At the same time, however, section 556 allows that the burden of proof may be allocated otherwise by statute.18 In other words, under section 556 a moving party bears the burden of proof by default, mutable by other legislation.19 This default rule is probably also mutable by agency regulation, not only by statute, if an agency possesses statutory authority to so alter it. In such a case, the burden of proof would not be otherwise provided for by statute strictly speaking; rather, the statute would authorize the agency to provided for a different allocation.20 Moreover, section 556 does not preclude an agency from placing the burden of proof on a non-moving party for the purposes of that non-moving partys affirmative defense.21

16 See, e.g., Greenwich Collieries v. Maher Terminals, Inc., 512 U.S. 267, 272 (1994); Kerner v. Fleming, 283 F.2d 916, 921-22 (2d Cir. 1960).

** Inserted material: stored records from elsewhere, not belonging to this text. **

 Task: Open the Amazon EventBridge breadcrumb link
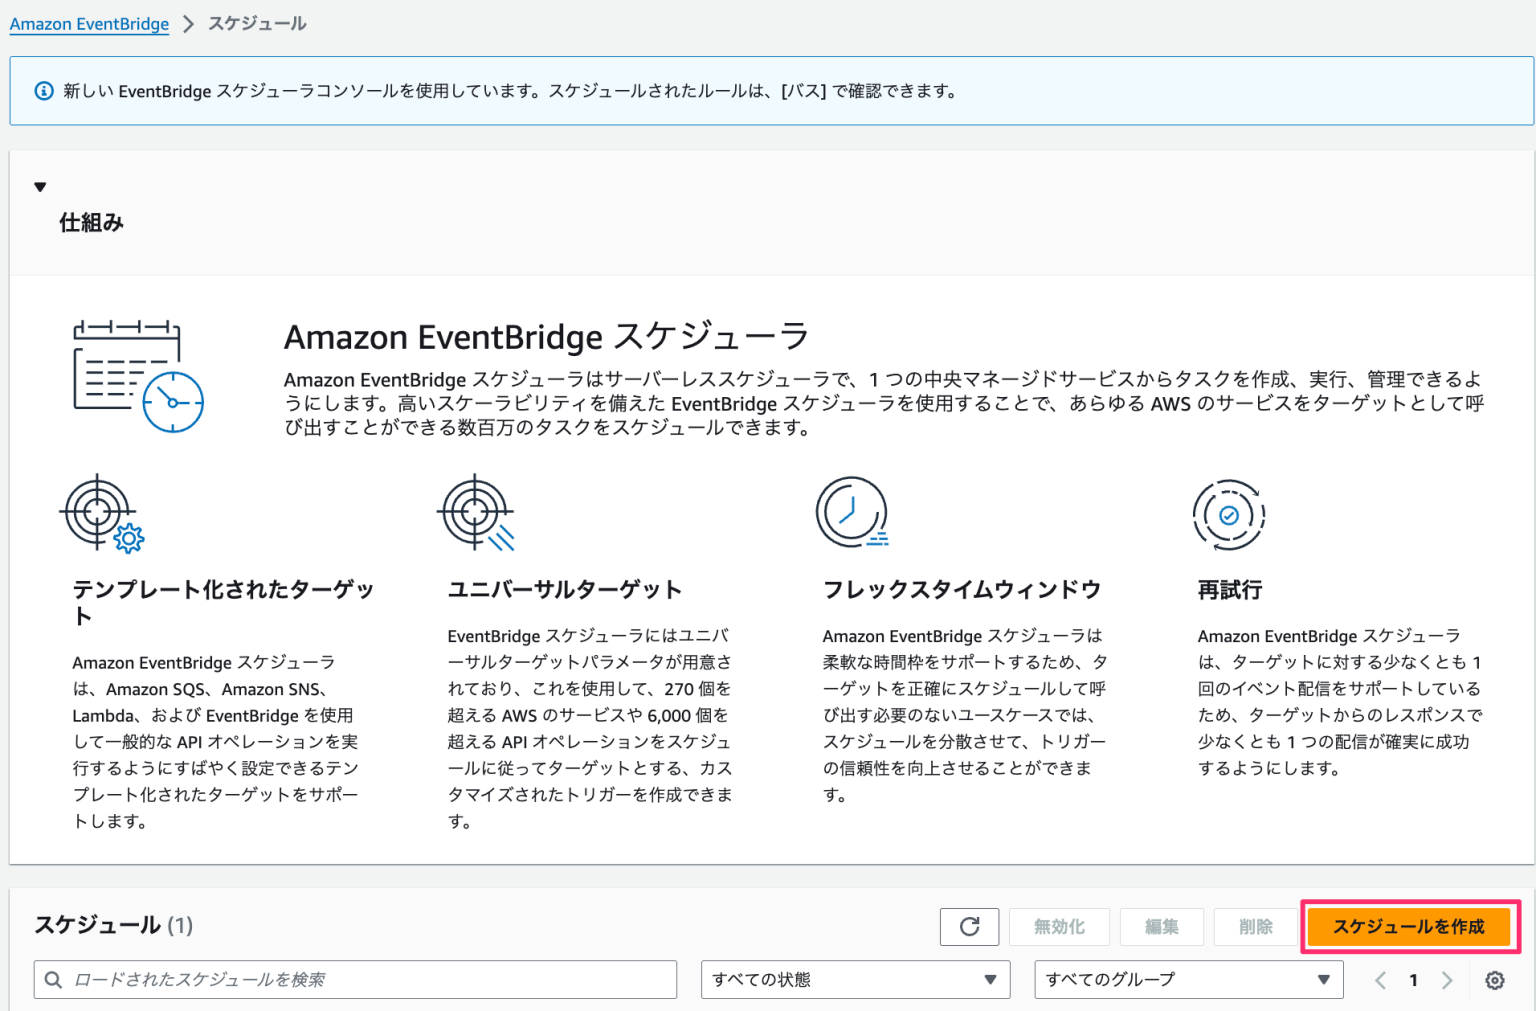pyautogui.click(x=89, y=23)
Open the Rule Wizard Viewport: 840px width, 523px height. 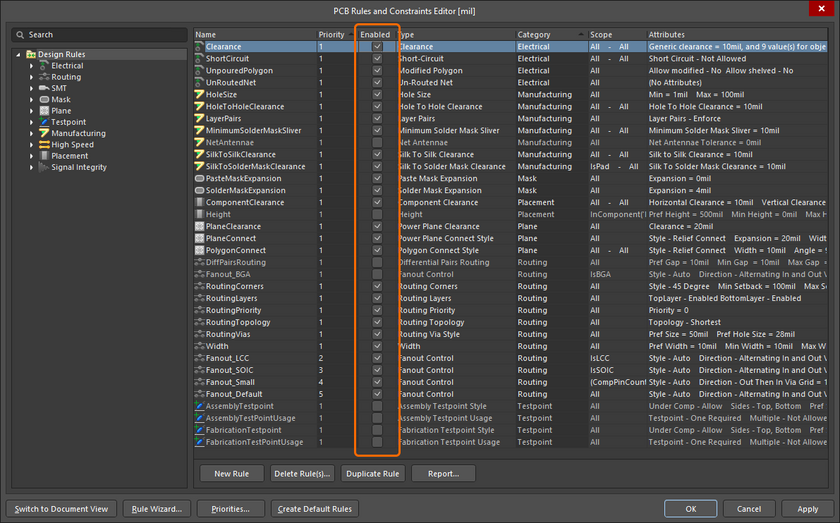pyautogui.click(x=158, y=509)
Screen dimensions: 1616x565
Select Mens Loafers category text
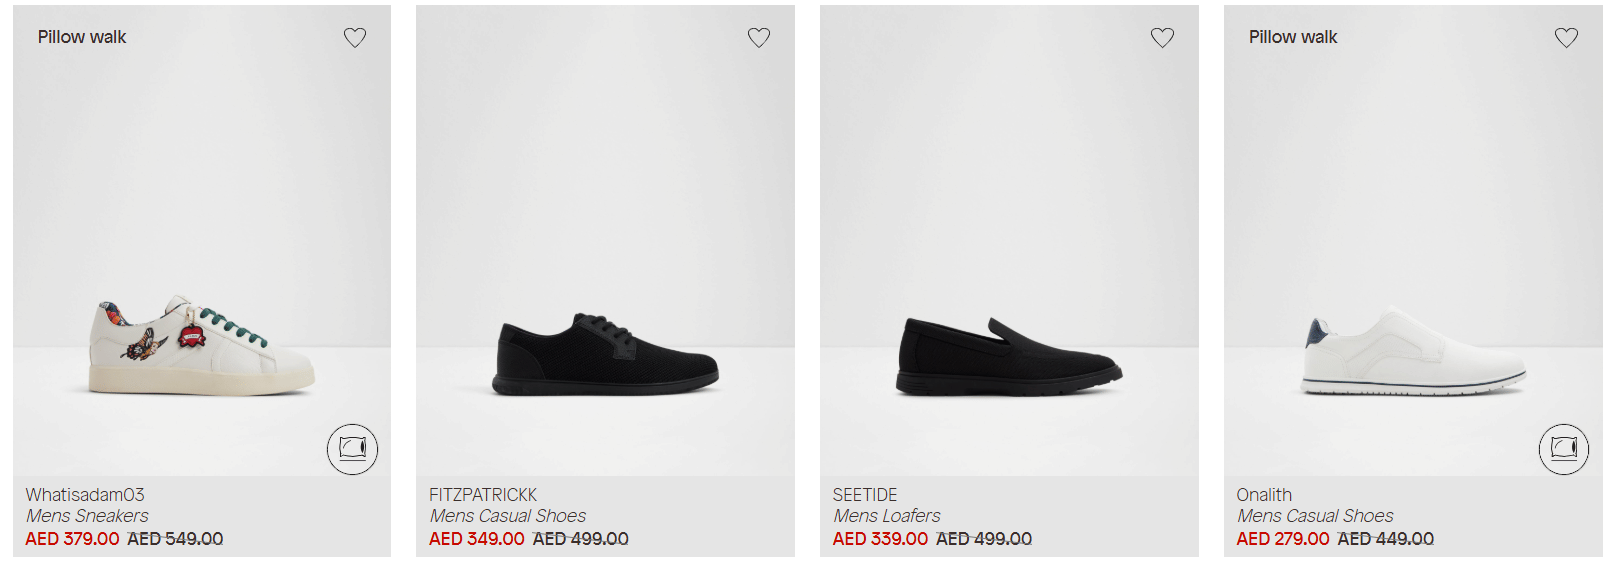click(887, 516)
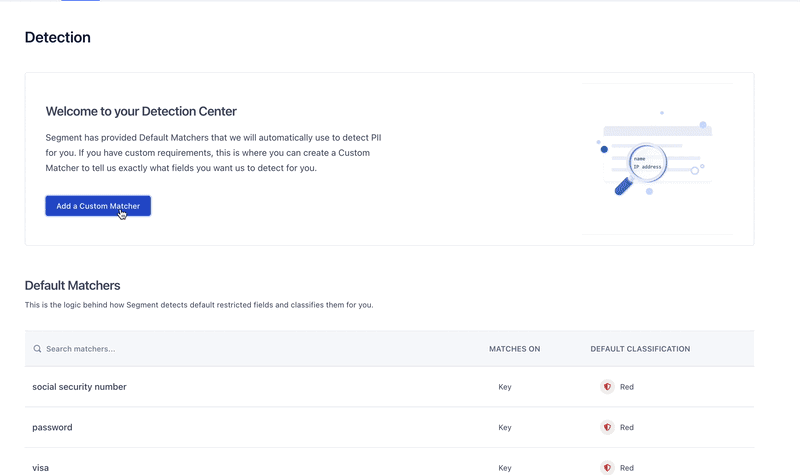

17 See, e.g., Rice v. National Transportation Safety Bd., 745 F.2d 1037, 1039 (1984); Norris v. FTC, 598 F.2d 1244, 1247 (1979).

18 See supra note 13.

19 See, e.g., Hazardous Waste Treatment Council v. EPA, 886 F.2d 355, 366 (D.C. Cir. 1989).

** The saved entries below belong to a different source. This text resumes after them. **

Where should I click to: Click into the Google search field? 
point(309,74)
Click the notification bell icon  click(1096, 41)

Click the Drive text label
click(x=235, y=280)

20 See Greenwich Collieries v. Maher Terminals, Inc., 512 U.S. 267, 271 (1994) (entertaining such a possibility by implication).

21 See NLRB v. Transportation Management Corp., 462 U.S. 393 (1983). See also Greenwich Collieries, supra, at 278 (specifically characterizing NLRB v. Transportation Management as holding that an agency may, consistent with section 556(d), place the burden on a non-moving party when that party offers an affirmative defense).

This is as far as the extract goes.